The Jets signed Drew Stanton on March 16th to be their No. 2 quarterback, or at least to battle Greg McElroy for the position. Less than a week later, on March 23rd, they make a trade for Tebow. Oh, and all of this comes less than three weeks after the Jets gave Mark Sanchez a three-year contract extension.
What exactly is the plan for the Jets at the quarterback position? More importantly, does Ryan have any say in these decisions? I find it very hard to swallow that any NFL head coach wants to be playing musical chairs (Stanton has since been moved on to Indianapolis) with their quarterbacks the way New York is right now. Talk of giving Tebow 20 or so snaps a game is a blatant slap in the face to your current starter, who already has a tenuous relationship with the No. 1 receiver on the team. Now, I am no Oliver Stone, but I can smell a conspiracy developing when there is a good one brewing.
When a franchise brings onboard a backup quarterback who needs a college style offense to be built around his skill set, then promises 20 or so plays a game to said quarterback, it puts a tremendous amount of pressure on the head coach to make it work. Do the Jets now spend valuable preparation time (which has already been whittled down by the new Collective Bargaining Agreement) on getting their ducks in a row for the ‘Tebow Package,’ and give Sanchez less repetitions in practice? Sanchez has not exactly mastered the position yet, in case anyone has forgotten.

Data records
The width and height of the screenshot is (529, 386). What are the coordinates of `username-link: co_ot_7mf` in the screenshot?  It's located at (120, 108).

==

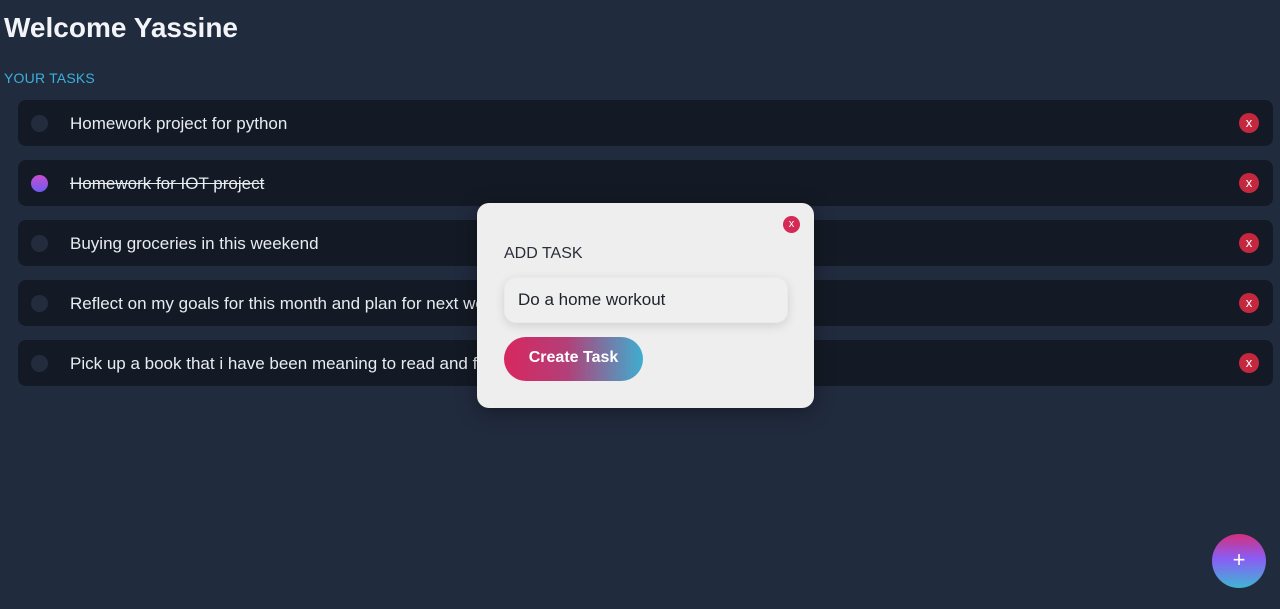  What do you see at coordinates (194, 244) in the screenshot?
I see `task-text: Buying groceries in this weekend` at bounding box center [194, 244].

Task item
According to the commentary on the Jets' quarterback situation, on what date did the team make its trade for Tebow?

Solution to the problem
March 23rd